SET TASK >>
Please pull out every line of the items below that contains the word "Open", and copy each one.
§ §
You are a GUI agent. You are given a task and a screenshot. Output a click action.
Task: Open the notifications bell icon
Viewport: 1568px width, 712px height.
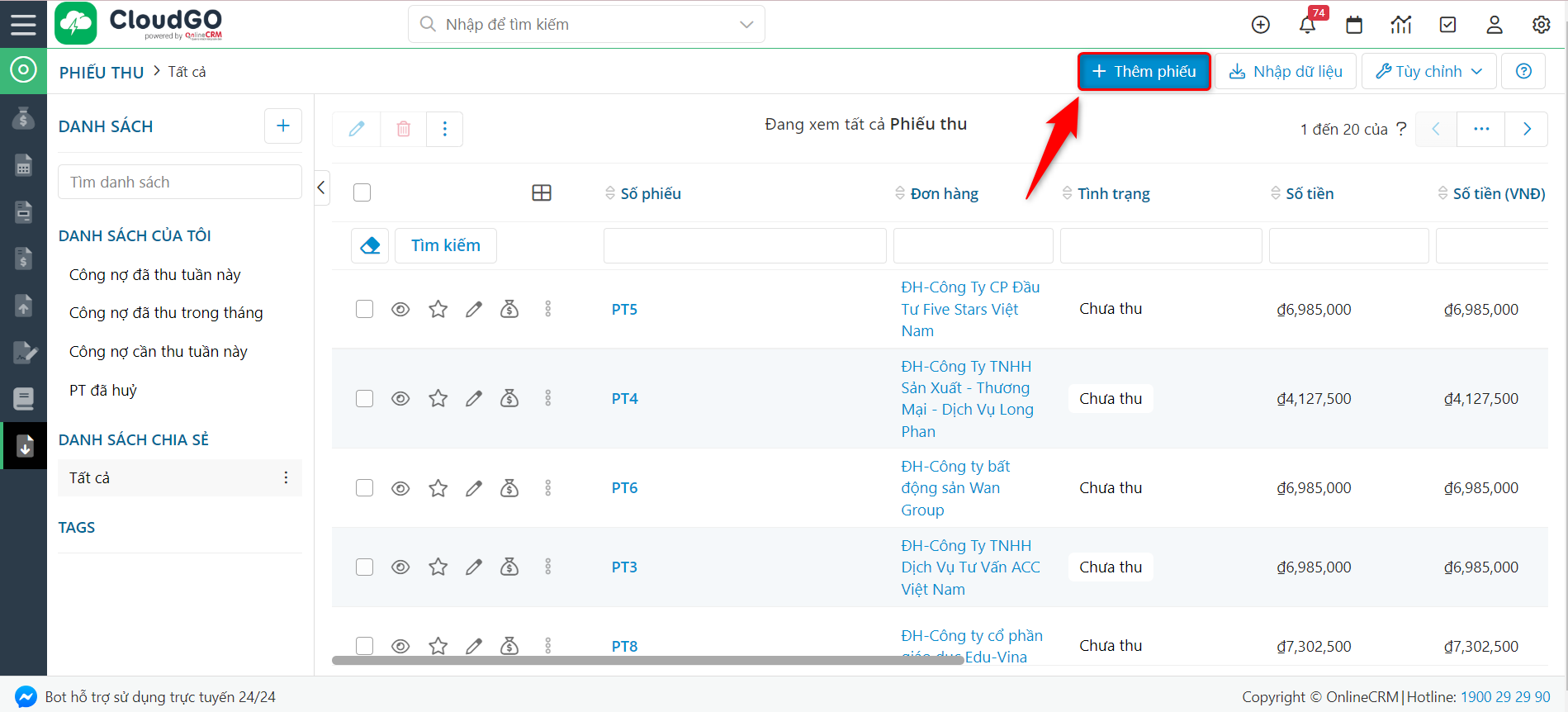pos(1307,25)
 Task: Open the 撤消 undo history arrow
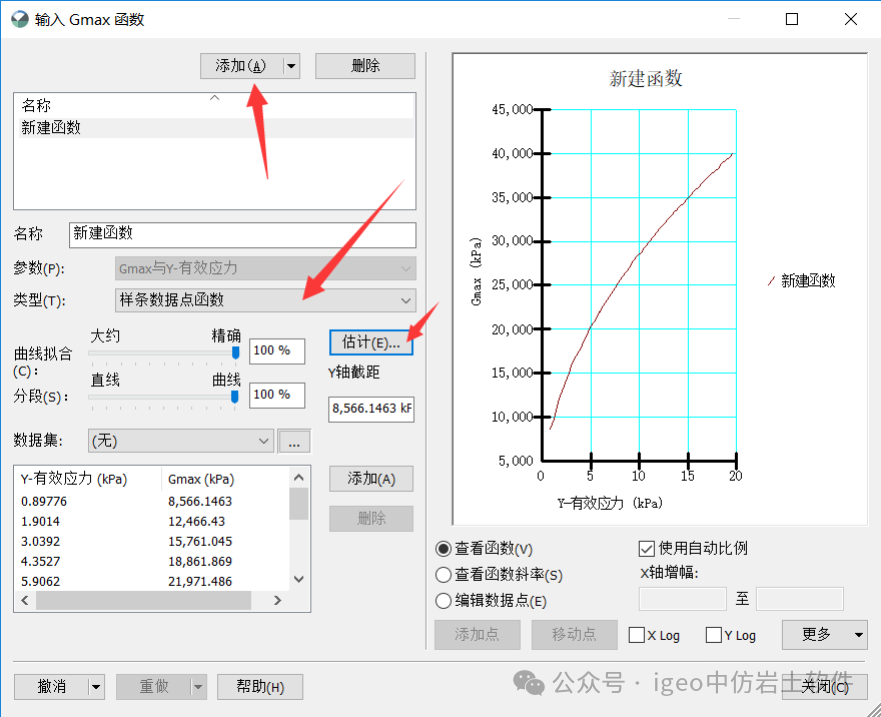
§ §
EXERCISE SOLUTION >>
Task: Open the notifications bell icon
 Task: Open the 撤消 undo history arrow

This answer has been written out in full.